Man, that Wikipedia article is filled with BS, and is blatantly written from an antistratfordian point of view, with pro-Shakespeare presented only as caricatures to be immediately "refuted" by antistrat claims. If this was 10 or 15 years ago, I probably would start trying to edit that article into something a little more neutral, but I have virtually no spare time to do that right now. Maybe I'll tell some of the other Shakespeareans I know about it, so that they can maybe at least try to stem the tide of misinformation.

4TheHumbleOne
dec 22, 2009, 5:12 pm

You might as well try to cleanse the Augean stables - the rate at which anti-Stratfordians can fill the space is so impressive.

Basically the whole article could be reduced to a single paragraph on the Shakespeare page referring to this nonsense as a mildly amusing if occasionally irritating insight into the dangers of unsubstantiated obsession.

However to do so would remove a relatively harmless outlet for a group of people whose stability is less than secure already - which would probably, on balance, be a Bad Thing if not dangerous.

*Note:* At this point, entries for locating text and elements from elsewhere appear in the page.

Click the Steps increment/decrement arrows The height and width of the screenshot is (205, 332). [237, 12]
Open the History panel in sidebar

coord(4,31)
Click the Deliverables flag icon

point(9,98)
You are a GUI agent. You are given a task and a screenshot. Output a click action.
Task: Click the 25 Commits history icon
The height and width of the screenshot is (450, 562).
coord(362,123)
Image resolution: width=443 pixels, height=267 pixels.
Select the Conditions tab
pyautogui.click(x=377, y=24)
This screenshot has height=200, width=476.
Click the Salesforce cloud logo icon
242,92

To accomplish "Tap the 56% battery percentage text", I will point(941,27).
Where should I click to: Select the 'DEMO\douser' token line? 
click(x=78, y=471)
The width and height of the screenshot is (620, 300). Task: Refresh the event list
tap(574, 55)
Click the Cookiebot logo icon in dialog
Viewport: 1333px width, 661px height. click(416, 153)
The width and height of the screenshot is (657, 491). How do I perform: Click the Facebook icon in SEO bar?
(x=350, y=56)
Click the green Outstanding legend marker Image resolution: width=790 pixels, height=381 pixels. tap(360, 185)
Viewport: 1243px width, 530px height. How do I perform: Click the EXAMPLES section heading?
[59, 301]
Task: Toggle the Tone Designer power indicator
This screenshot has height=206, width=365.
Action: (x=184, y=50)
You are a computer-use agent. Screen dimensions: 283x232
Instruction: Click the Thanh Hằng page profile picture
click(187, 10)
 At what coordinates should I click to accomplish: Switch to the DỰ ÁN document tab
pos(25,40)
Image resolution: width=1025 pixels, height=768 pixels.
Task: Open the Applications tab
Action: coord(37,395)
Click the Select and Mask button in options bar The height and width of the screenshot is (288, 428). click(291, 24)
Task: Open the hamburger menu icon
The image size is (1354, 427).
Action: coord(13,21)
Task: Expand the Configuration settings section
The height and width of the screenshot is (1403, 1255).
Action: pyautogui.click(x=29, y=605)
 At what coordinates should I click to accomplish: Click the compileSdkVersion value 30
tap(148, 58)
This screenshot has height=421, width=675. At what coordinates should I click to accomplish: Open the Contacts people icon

At least at present they are mainly confining their efforts to this article with an occasional forray to confuse those seeking information on Kit Marlowe, the Earl of Oxford and half of the Early Modern British Isles.

5Cariola
maj 15, 2010, 9:45 am

For the life of me, I can't imagine why this 'issue' is of such great interest to anyone who appreciates the plays. It's amazing that one person of genius wrote them all (and few seem to refute that, aside from some minor collaboration); does it really matter who he was?

6lilithcat
maj 15, 2010, 11:42 am

> 5

Credit where it's due?

7Crypto-Willobie
Redigerat: okt 21, 2020, 4:06 pm

>5 Cariola:

Well, yes and no. Beowulf and The Pearl are anonymous but are no less great works for that (though we can only wonder what resonance might be added to their interpretation if we knew anything of their authors).

But what about bringing it closer to home -- how would you feel if your Virginia Woolf discussion group was repeatedly hijacked by folks insisting that Leonard really wrote The Waves? or your African-American lit group repeatedly hijacked by folks insisting that Langston Hughes's poetry was really written by his white friend Carl Van Vechten? It seems that the one thing that "everyone knows" about Shakespeare nowadays is that someone else wrote his plays. Sure, I can ignore them -- and I mostly do -- but it just seems wrong somehow to let ignorance triumph.

8bhelg33
maj 23, 2010, 2:56 pm

I have just finished reading James Shapiro's "Will Contested" - a really well constructed book reviewing the main theories about Bacon and Oxford - but coming down on the Shakespeare from Stratford side - there is contemporary evidence of people talking about him - he wrote for particular members of the acting team - and where is imagination if everything we write about has to be autobiographical? No-one expected other Elizabethan writers to concentrate on their own lives. Shapiro makes an excellent case - and it's a readable book.